For Patients in Pain, Scans May Not Offer a Diagnosis
BY LAUREN UZDIENSKI, DECEMBER 9, 2008
Imaging technology may be an ubiquitous part of modern medical practice, but a New York Times article suggests that the frequency and sensitivity of MRI and CT scans may reveal musculoskeletal abnormalities without showing what causes a patient's pain.
These concerns about scans as a tool for diagnosis are particularly relevant to patients with knee and back pain. The Times reports that a torn meniscus is a common finding in patients with arthritis, but a study published recently in the New England Journal of Medicine found that meniscal tears were just as common in people with arthritis who were not in pain as they were in people with arthritis who did have pain. Thus surgery on the meniscus, the most common procedure orthopedic surgeons perform, may not help the pain.
Similarly, a spine study found that, among asymptomatic patients, 20-25% will have a herniated disc show up on a scan. Further, when patients reporting back pain underwent a scan at the time of the initial complaint and again six weeks later, 13% of patients who had a herniated disc at the first visit had it disappear by the second scan. However, their pain did not always go away. In some cases, the size of the herniation had increased by the second scan when patients reported feeling better.
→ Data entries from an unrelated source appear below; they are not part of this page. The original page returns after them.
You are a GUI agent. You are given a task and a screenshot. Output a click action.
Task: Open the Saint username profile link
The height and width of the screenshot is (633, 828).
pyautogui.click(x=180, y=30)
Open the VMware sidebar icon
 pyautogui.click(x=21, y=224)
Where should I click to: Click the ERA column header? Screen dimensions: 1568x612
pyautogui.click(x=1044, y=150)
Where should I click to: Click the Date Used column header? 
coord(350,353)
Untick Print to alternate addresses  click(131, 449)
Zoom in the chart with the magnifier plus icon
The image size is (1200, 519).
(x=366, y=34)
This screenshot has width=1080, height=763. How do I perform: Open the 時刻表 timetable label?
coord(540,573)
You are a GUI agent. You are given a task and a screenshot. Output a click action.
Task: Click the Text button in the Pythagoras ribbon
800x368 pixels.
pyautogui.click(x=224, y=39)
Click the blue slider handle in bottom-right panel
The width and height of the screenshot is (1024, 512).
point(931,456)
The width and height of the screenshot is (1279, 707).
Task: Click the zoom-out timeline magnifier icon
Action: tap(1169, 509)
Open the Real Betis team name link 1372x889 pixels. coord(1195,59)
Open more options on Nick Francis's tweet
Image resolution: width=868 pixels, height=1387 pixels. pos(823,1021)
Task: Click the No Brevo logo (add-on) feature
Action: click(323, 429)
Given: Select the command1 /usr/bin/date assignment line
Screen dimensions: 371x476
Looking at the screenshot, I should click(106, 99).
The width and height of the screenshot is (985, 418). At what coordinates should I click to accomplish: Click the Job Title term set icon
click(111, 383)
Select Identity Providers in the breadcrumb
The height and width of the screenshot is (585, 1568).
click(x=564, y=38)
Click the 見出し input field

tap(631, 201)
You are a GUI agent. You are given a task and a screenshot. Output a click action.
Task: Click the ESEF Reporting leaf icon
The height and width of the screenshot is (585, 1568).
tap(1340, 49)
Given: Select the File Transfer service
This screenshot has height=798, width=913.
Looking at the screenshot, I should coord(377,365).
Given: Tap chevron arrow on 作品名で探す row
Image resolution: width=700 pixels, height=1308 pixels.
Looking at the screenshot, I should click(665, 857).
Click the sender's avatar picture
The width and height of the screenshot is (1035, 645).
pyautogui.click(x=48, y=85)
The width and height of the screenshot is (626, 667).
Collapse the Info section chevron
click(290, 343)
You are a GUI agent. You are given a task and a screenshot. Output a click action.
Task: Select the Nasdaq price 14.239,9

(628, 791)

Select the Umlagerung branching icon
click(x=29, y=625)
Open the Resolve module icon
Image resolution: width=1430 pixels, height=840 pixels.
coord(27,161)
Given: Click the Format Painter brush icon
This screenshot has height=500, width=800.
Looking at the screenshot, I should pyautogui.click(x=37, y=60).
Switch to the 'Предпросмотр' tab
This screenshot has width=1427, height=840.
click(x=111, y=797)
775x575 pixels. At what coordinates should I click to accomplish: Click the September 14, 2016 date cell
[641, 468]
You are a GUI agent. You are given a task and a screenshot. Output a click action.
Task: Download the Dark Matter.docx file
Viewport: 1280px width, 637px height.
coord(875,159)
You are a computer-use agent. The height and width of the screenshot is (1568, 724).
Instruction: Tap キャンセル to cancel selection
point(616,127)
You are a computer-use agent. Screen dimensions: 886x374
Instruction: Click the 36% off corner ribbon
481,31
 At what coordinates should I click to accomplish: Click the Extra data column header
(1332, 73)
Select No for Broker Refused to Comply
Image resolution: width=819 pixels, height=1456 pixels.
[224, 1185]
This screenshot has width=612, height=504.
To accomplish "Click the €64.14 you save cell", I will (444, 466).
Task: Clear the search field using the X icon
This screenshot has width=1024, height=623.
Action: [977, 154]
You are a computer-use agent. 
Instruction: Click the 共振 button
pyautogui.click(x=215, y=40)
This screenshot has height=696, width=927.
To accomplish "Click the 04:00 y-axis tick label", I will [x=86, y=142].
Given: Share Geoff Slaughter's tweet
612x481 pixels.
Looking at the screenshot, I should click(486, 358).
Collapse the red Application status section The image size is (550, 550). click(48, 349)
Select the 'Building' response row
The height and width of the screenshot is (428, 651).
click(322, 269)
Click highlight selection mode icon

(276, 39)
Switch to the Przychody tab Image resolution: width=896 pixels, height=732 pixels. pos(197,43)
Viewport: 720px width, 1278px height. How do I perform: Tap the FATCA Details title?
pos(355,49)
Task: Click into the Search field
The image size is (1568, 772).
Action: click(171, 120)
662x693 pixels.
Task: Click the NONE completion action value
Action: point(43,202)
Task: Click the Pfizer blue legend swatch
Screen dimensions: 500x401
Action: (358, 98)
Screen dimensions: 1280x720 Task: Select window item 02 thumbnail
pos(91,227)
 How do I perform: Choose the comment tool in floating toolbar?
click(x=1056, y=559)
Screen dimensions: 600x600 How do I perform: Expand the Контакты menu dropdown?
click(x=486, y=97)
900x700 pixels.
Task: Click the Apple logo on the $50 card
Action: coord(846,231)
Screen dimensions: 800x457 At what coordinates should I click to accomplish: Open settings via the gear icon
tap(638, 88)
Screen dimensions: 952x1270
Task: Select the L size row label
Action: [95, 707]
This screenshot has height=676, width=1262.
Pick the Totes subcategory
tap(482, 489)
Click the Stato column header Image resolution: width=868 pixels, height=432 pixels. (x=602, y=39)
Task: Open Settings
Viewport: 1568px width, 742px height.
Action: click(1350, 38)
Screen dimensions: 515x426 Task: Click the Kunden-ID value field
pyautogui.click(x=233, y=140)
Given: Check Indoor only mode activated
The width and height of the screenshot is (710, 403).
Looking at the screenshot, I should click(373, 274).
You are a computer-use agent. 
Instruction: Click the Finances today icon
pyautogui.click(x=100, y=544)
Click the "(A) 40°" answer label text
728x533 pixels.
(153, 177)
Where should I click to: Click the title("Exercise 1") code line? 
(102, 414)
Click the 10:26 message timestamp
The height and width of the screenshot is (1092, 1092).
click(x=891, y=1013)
Among the shortcomings of highly sensitive imaging and the frequency with which scans are run (the article points out that many surgeons have their own scanners, and CMS pays about $750 to $950 for an MRI) is the fact that there is little data on what a normal knee or spine looks like. An abnormality could be interpreted as causing pain, and that could lead to a surgery that may not resolve the complaint. To mitigate some of this, the article outlined a proposal whereby radiologists could put scan findings into context. For example, if a deteriorated disc is identified, the radiologist could note in his report the percentage of patients with the condition that have no pain according to the literature, which would highlight the fact that the finding could be unrelated to the patient's complaint.
The physicians interviewed by the Times suggested that a scan may not be that helpful in assessing the best treatment plan for a patient, raising the questions of why the scan would be performed at all or recommending that they only be performed to provide a guide for surgery. However, many patients come to a surgeon expecting a scan, or, in a case highlighted by the article, convinced that a particular procedure (e.g., meniscectomy) will relieve their pain. Managing patient expectations would be one of the challenges of determining who would benefit from a scan.
Ideally, the questions raised by highly sensitive scans would be resolved by more baseline data--screening asymptomatic people to better understand common abnormalities and how they relate to pain. However, a main obstacle to collecting these scans is that many people wouldn't look forward to needless time in an MRI chamber or to the radiation exposure inherent in a CT scan. In the absence of this data, the Times suggests that, for a lot of patients, a scan may play only a small role in diagnosis. This reality also highlights the need for more refined diagnostics to help identify the elusive causes of pain.